The other main plot in this finale is one of Stan Beeman, who’s being buried by a mountain of pain and regret and disappointment, so much so that it’s all reflected in his dream: Vlad and Sandra, everything that he’s lost. When it all comes down to that final decision, he chooses his country over Nina, adhering to certain principles that he’s only barely grasping onto at the moment. The episode expertly uses silence to convey so much, whether it be in the reactions to Stan’s written “Tell Nina I’m sorry” or Nina and Stan staring at each other as the former’s being brought back to Moscow for her most likely death; on the flip side of that coin, Stan’s already figuratively dead.

All in all, this episode sets up one hell of a third season. Philip and Elizabeth’s fears are coming true now; they’ve seen who Jared became, and now they’re being asked to do the same for their own daughter. Yet, one parent is more willing to do so, and one isn’t. Now, instead of just the spy work, they have to handle the implications of a Paige who’s being groomed to infiltrate the government. Will they ever be able to sit down at a table and pass the potatoes? Or, is the concept of a family the same as the Communist concept of a family? Does individuality shine through anymore?

It’ll be one intense dinner, that’s for sure.




-Next year, can we please have more Margo Martindale?

-Martha’s still stealing files in Stan’s dream. This plays to the idea of subconscious acknowledgment, which can definitely be applied elsewhere in the show. Also, I’m very interested to see where her storyline goes next year; she has a gun now!

-Nice use of “Twilight Zone” in the opening montage.

-I love the ambiguity of each character; for example, Larrick’s the “Big Bad” this season, but he’s no worse than Philip and Elizabeth are. We can still sympathize with him.

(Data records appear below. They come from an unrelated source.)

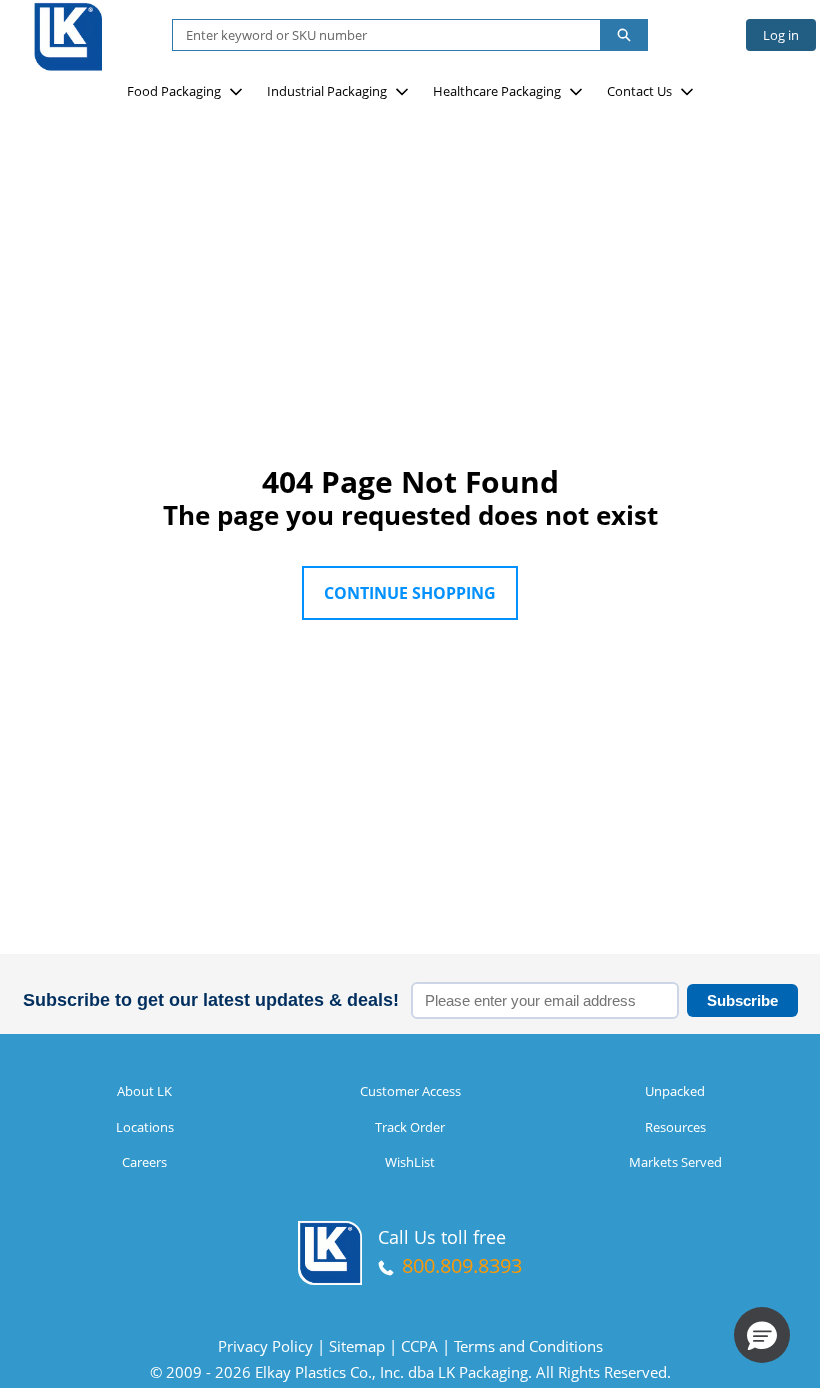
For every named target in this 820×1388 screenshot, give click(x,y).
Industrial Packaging (327, 91)
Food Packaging (174, 91)
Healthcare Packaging (497, 91)
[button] (762, 1335)
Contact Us (639, 91)
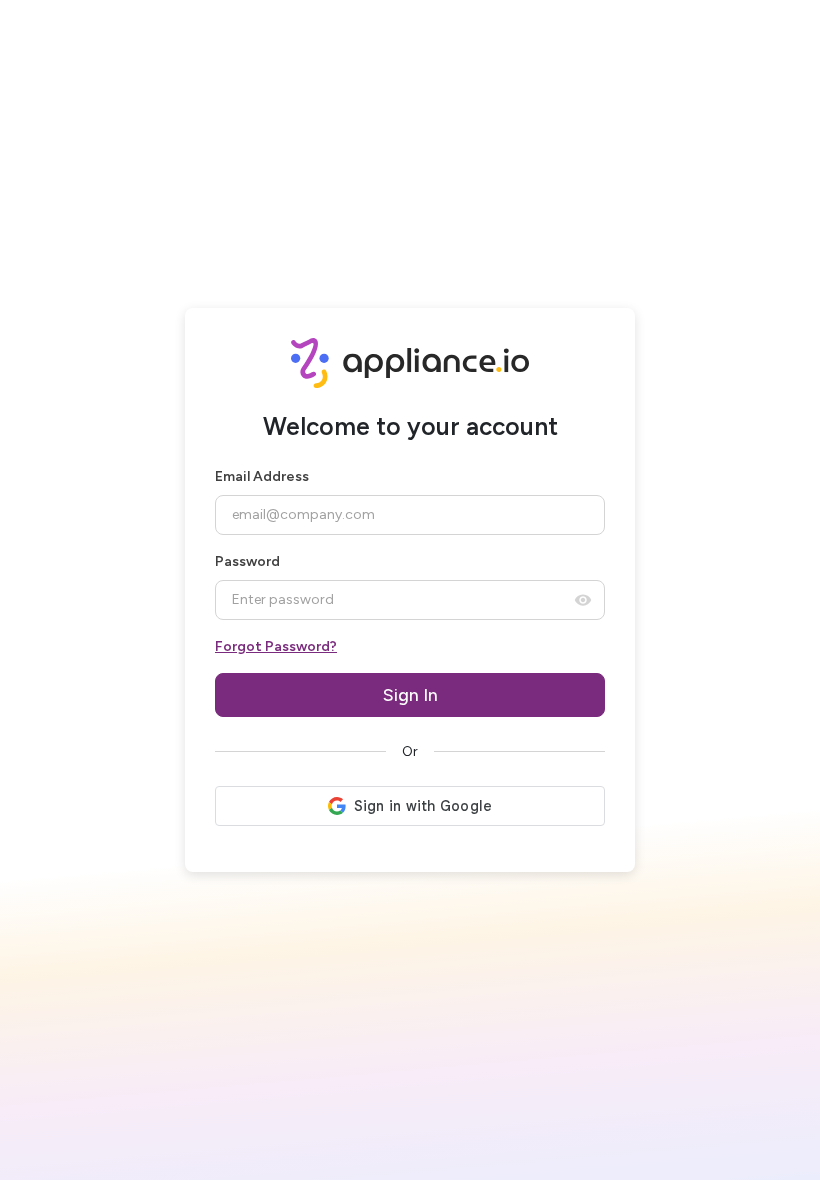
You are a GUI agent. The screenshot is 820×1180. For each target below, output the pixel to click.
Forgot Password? (276, 646)
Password (247, 561)
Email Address (262, 476)
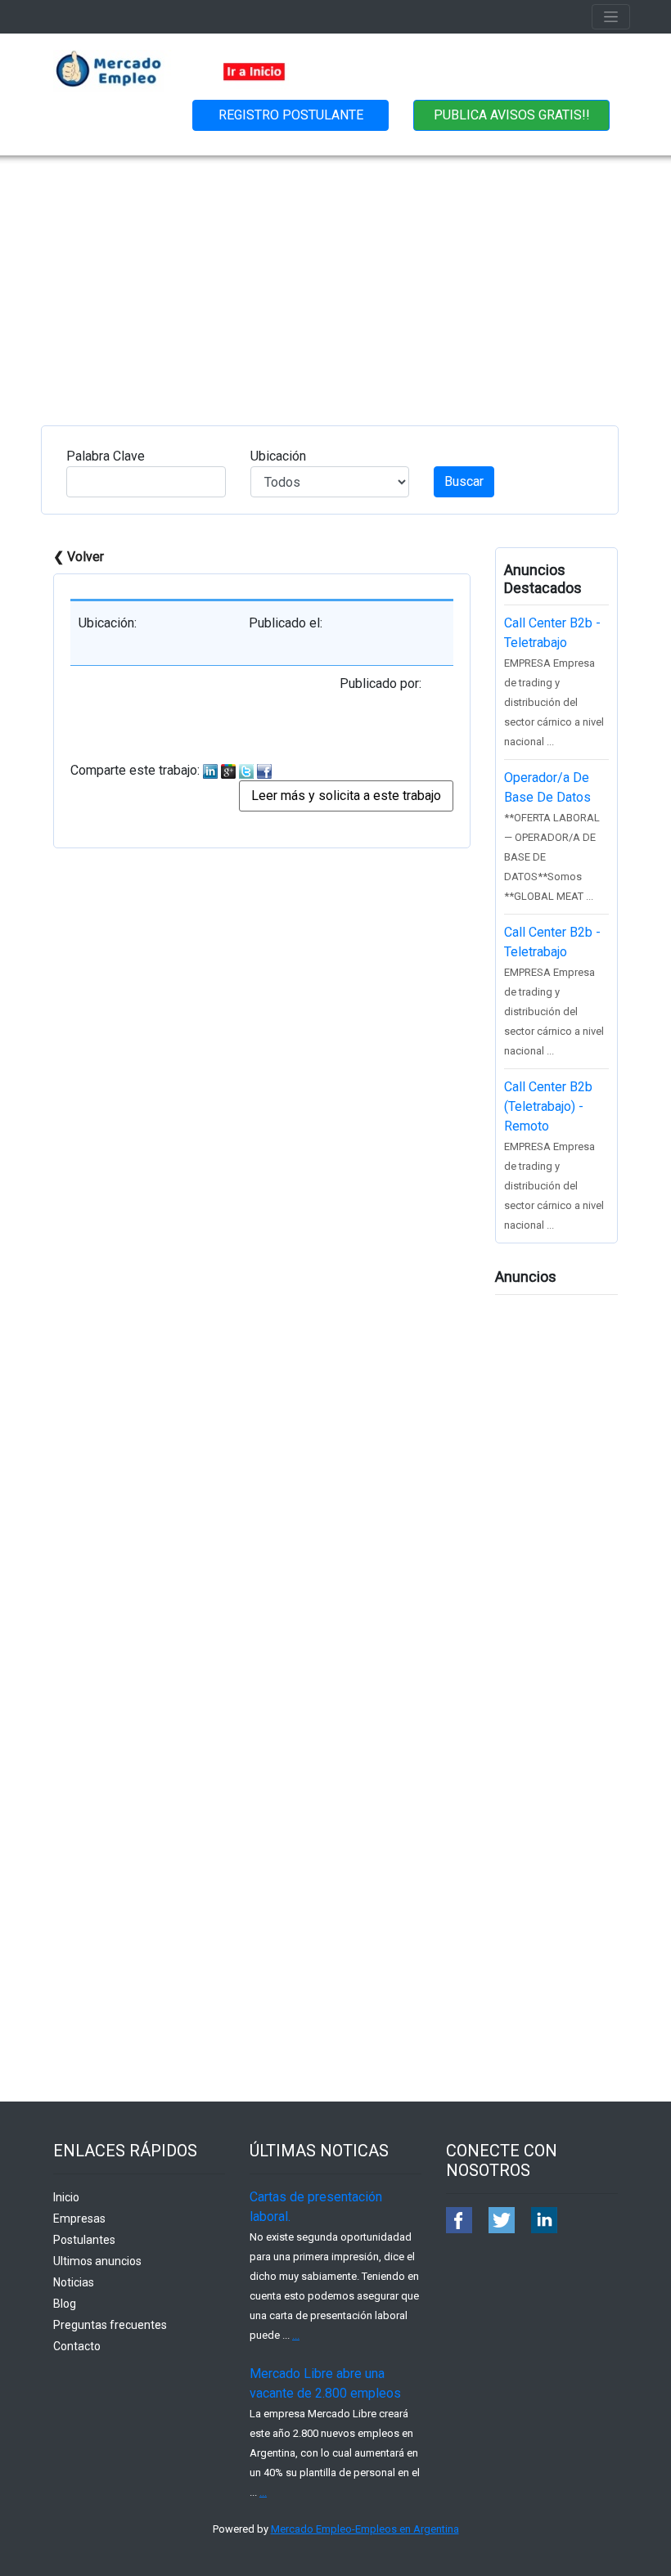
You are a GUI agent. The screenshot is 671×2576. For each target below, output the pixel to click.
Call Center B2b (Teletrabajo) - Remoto (548, 1106)
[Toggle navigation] (611, 16)
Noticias (73, 2282)
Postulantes (84, 2239)
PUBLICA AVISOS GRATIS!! (512, 115)
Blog (64, 2303)
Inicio (66, 2197)
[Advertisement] (335, 278)
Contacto (77, 2346)
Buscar (464, 481)
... (295, 2335)
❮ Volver (78, 556)
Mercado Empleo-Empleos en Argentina (365, 2529)
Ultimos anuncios (97, 2261)
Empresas (79, 2218)
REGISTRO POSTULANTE (290, 115)
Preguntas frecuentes (110, 2324)
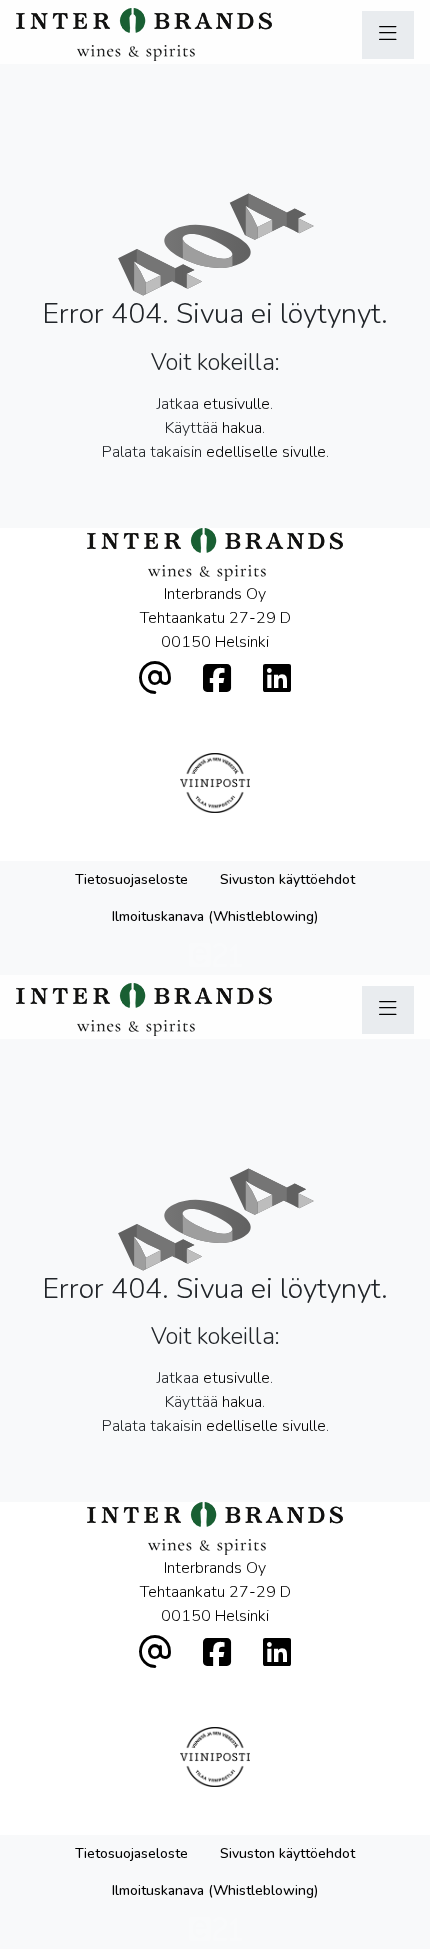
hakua (242, 428)
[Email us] (155, 679)
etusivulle (236, 404)
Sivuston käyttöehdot (287, 879)
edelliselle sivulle (266, 452)
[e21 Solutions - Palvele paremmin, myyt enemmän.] (215, 953)
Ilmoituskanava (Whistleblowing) (215, 916)
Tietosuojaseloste (131, 879)
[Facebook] (217, 679)
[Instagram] (277, 679)
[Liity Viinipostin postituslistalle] (215, 783)
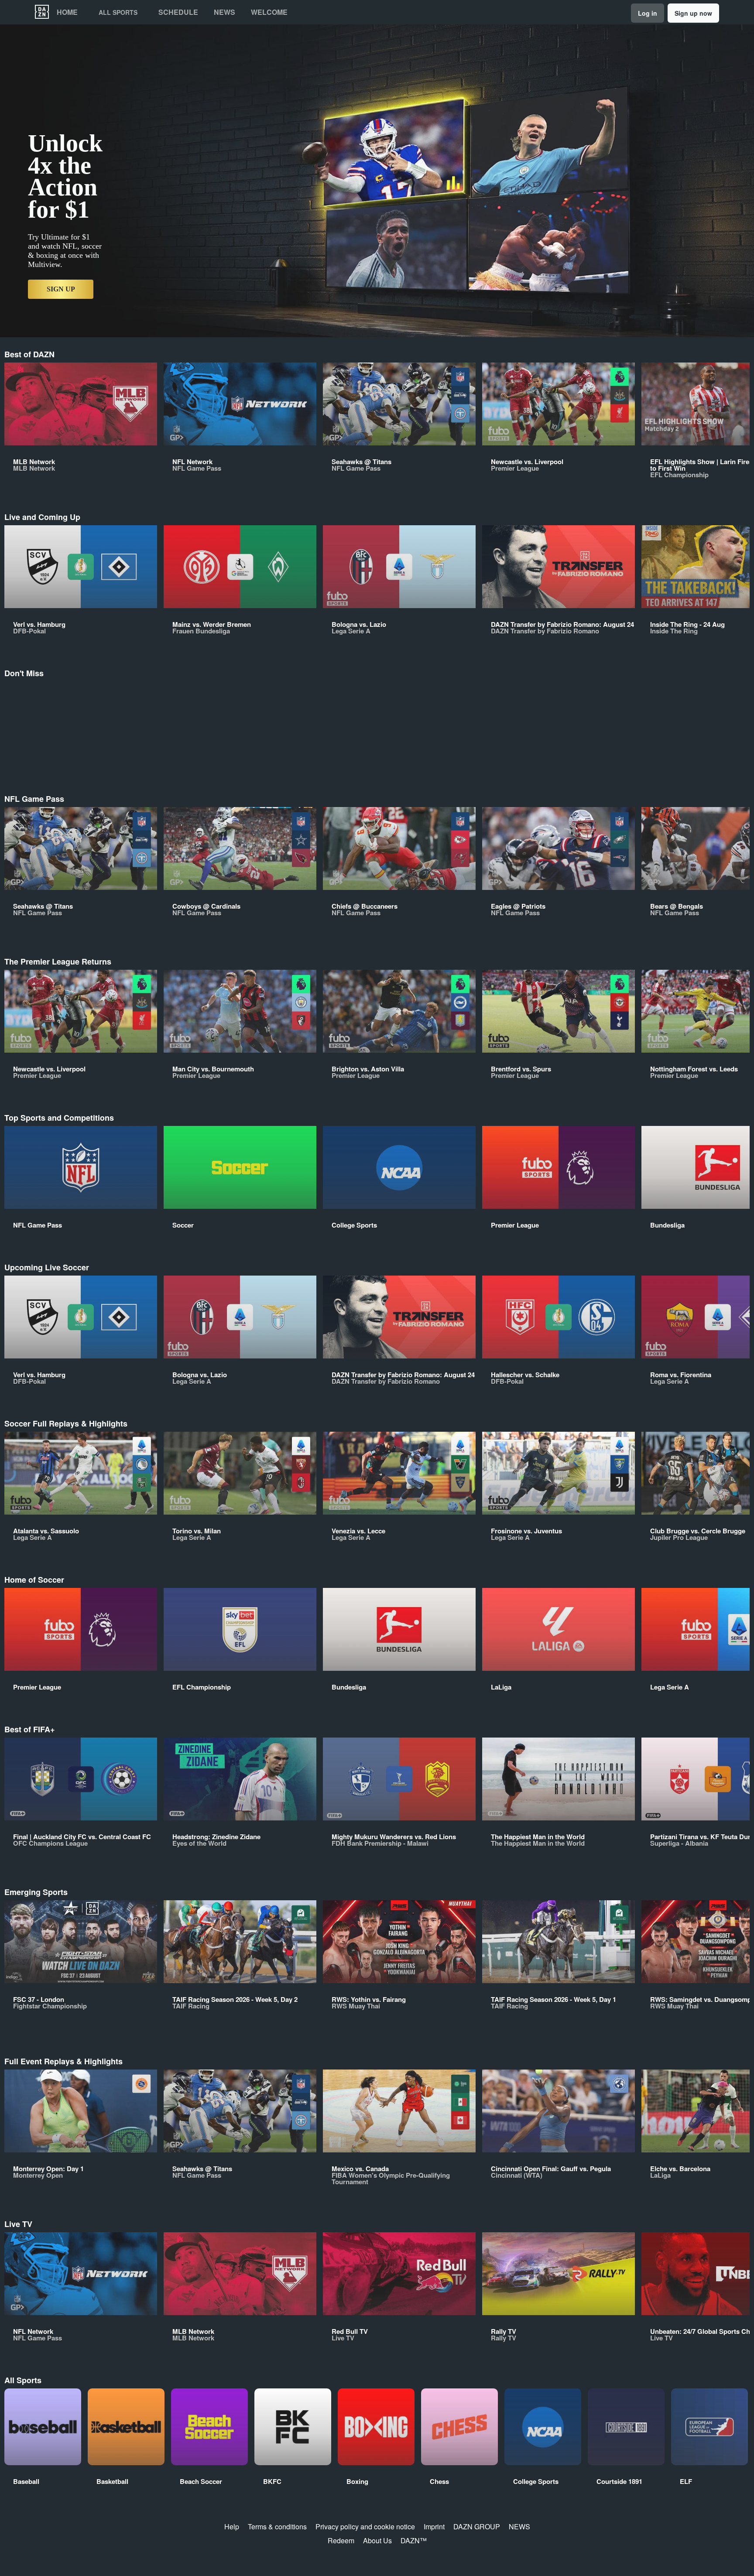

-Annet Mahendru did fabulous work this year. If this is the last we see of her, then damn it. Also, kudos.

-If Paige had continued to talk about nonviolent protest, Philip would’ve punched her in the face.

-This episode was hyped up by critics as if it was the best episode of television they’d ever seen. It’s a very good episode, but I’m not quite as excited about it as everyone else is; “Martial Eagle” is still the high point of this season.

-That does it for my coverage of season 2! It’s been a truly excellent season of television and a great show to write about, and season 3’s setting up really nicely. Check back in next year!

Photo credit: FX, The Americans


One Response to “The Americans “Echo” Review (2×13)”

  1. a May 22, 2014 at 9:58 am #

    completely agree w you on the Jared death scene — so unlike the show to do a cliche like that. and it was so long… just wouldn’t die without filling in all the blanks first. the actor WAS very good, thankfully. i think the last 3 episodes this season seemed a bit off kilter. the previous ones had such a nice slow intense pace but the last 2 seemed to try to quickly wrap up everything they started which is odd since ep 11 seemed a bit empty if i remember correctly; they could have begun picking up the pace there. i also didn’t like how fast Elizabeth decided that it might be a good idea for Paige to get involved. she spent the entire season freaking out about them being in danger. it would have been nice if it was her toying w the idea w Philip immediately shutting it down and her getting upset about that, maybe. i surely thought moscow killed emmit and leann for somehow finding out they were planning to defect. maybe granny and jared were just covering. haha… so no Nina. i don’t know how they can bring her back. i’m still not sure about all that, at least have her die in the episode so that it’s as dramatic as possible.